"Viver a Vida" do jeito que o 'plim-plim' quer

Mesmo não sendo noveleira (na verdade televisão é algo profundamente entediante pra mim), a nova de Manoel Carlos, "Viver a Vida", tem me chamado atenção. A protagonista Luciana, (interpretada pela atriz Alinne Moraes) mimada e em pleno deslanchar de sua carreira de modelo, sofre um drástico acidente de carro que lhe deixa tetraplégica.

A lição de esperança, força de vontade e superação é - de fato - uma boa faceta do tema central da trama. Mas, não sei... há alguma coisa de não-convincente aí. Primeiro que dentro do Projac pobre leva vida de rico. Perdoem-me os defensores do "plim-plim", mas o padrão de pobreza que eu conheço é outro.
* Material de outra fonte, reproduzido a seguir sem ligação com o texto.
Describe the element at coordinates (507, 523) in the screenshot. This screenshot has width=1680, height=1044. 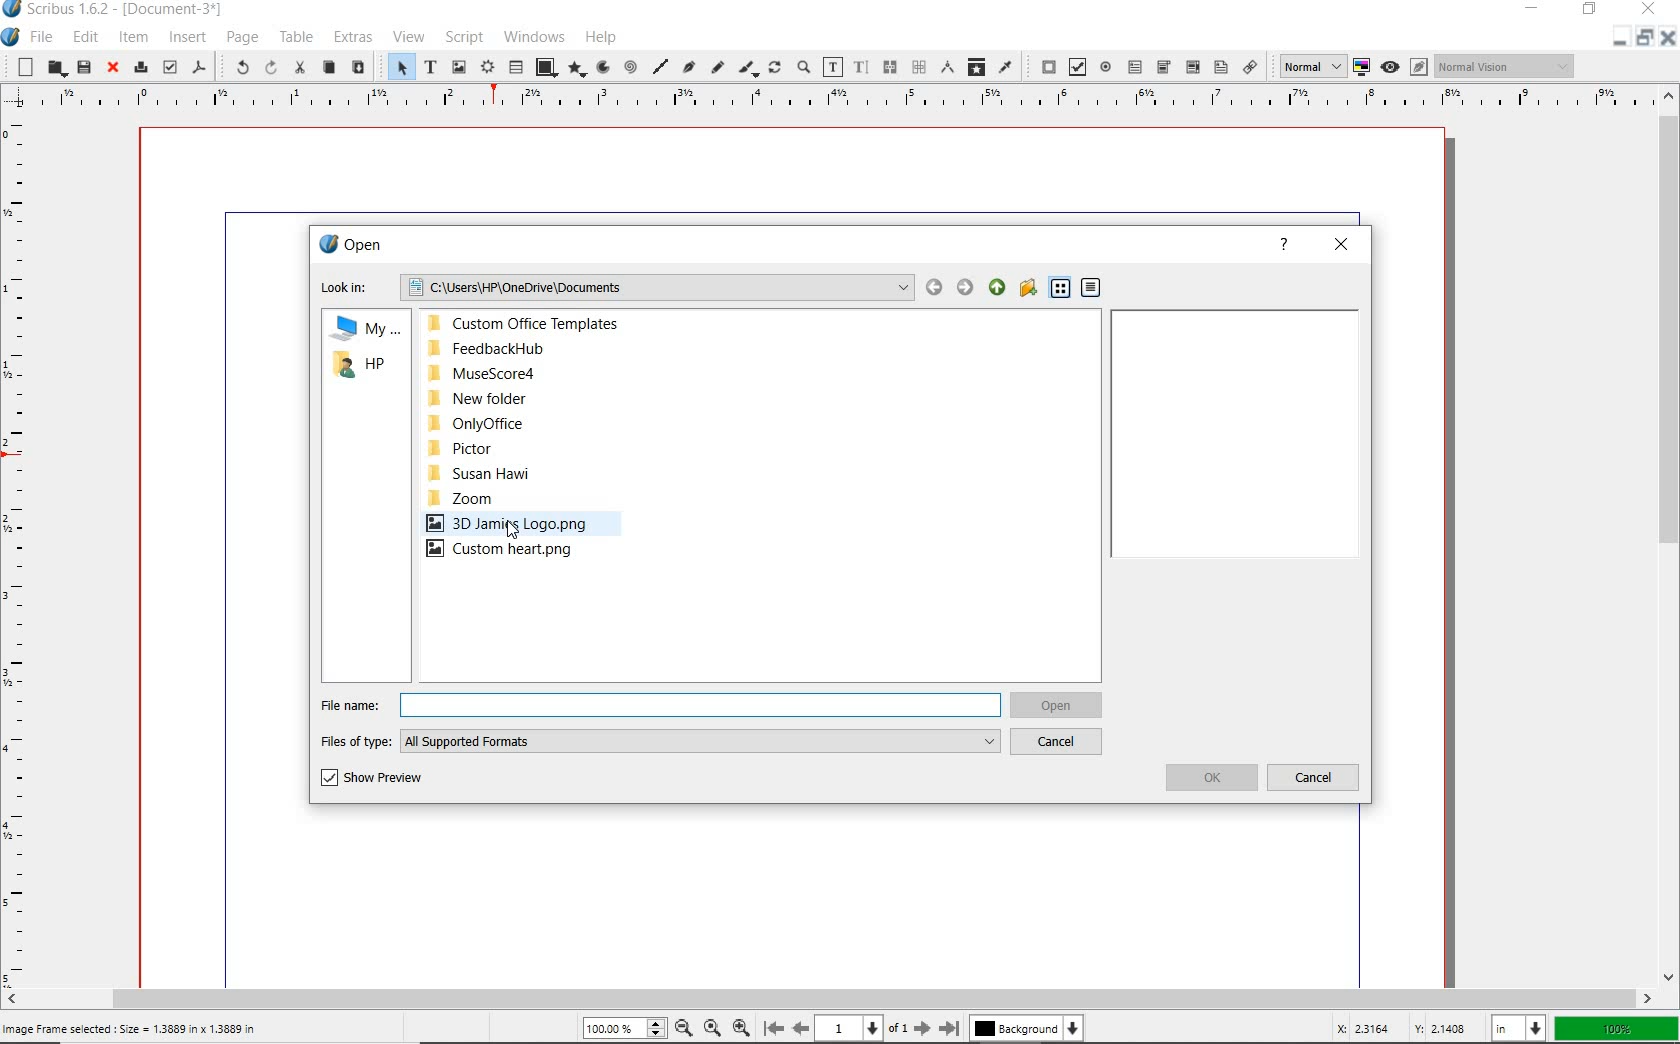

Segundo que, de alguma forma, sempre é passada essa idéia de resignação que não engulo. Os vilões quase sempre são ricos e os mocinhos pobres e felizes que fazem festa o tempo todo, vivem rindo, se divertindo. "Pobre é que é feliz". Será que é mesmo assim ou... é o que o sistema acha conveniente que pensemos?

Deve ser porque Deus quis...

 
"Diz que deu
Diz que dá
Diz que Deus dará
Não vou duvidar, oh nega
E se Deus não dá
Como é que vai ficar, oh nega
Deus dará, Deus dará"





Outra: acho ótimo que a sociedade encare a situação mais de perto, que os deficientes se identifiquem com o cotidiano da Luciana (como, se ela é rica?), dificuldades, decepções, superações, etc. Mas o autor deveria - não sei se ainda vai - colocar em tese a (falta de) infraestrutura urbana para essas pessoas. Só no Rio de Janeiro - cenário da trama - entre os mais de 5,8 milhões de moradores do município, pelo menos 14% sofrem de alguma limitação física ou mental (Censo 2000, IBGE). E mesmo com a estatística elevada, não há um número suficiente de transportes públicos adaptados. Em contrapartida, há ruas e avenidas esburacadas, desniveladas, calçamentos irregulares e o pior: sem sinalização - o que se torna problema até para o restante da população.

E como tudo nessa vida tem um lado positivo...

  • Algo que tem sido repetido, nos capítulos que acompanhei, ajuda no combate ao preconceito: "Foi com ela, mas poderia ter sido comigo".
  • Palmas também à velha receita de lágrimas do Manoel Carlos de colocar depoimentos reais de pessoas que passaram por processos de superação.
E acompanhemos o desenrolar de mais essa novela  com a primeira Helena negra da teledramaturgia Manoeliana.


Comentários

Raíssa disse…
Concordo com tudo o que falaste e já tinha analisado a coisa toda da mesma forma. E se ser pobre no Brasil (e no mundo) fosse como o projac mostra seria tudo tãao bom. ¬¬'
Outra coisa, sem muito a ver com o post, se queriam uma Helena negra, bem que poderiam ter chamado uma boa atriz, porque a atuação da Thaís Araujo tá uma bosta.
L.S. Alves disse…
Novela não dá pra levar a sério mesmo. e creio que a idéia é alienar bem o povo. Mas o problema maior mesmo é a falta de criatividade. Todas são previsíveis e maniqueístas.
Um abraço moça.
Claudiana Soares disse…
Vejo, nos casos novelescos, o processo inverso. Não retratam o real, o real é que vive a copiar a dramaturgia do "plin plin". Entre estilos, frases feitas, roupas e dramas sobrevive a ignorância da falta de estilo próprio. Quanto aos exemplos, estão aí, diariamente, basta olharmos um pouquinho mais pro lado. Quanto a Helena, essa nova do Maneco, deixa muuuito a desejar, tanto em história quanto em atuação. Quanto ao texto, vc Flávitcha, continua maravilhosa. Beijos enormes
Aires disse…
Discordo da Claudiana, a novela imita sim a vida, pois a vida veio antes de surgirem as novelas.
Essas vidas fictícias nasceram justamente para que possamos ver como a vida dos outros se parece com a nossa, e mostrar o como é bom sonhar em ser rico. Agora, o que as mentes "perturbadas" pretendem fazer "baseando-se" no que vêem na TV aí sim dá medo.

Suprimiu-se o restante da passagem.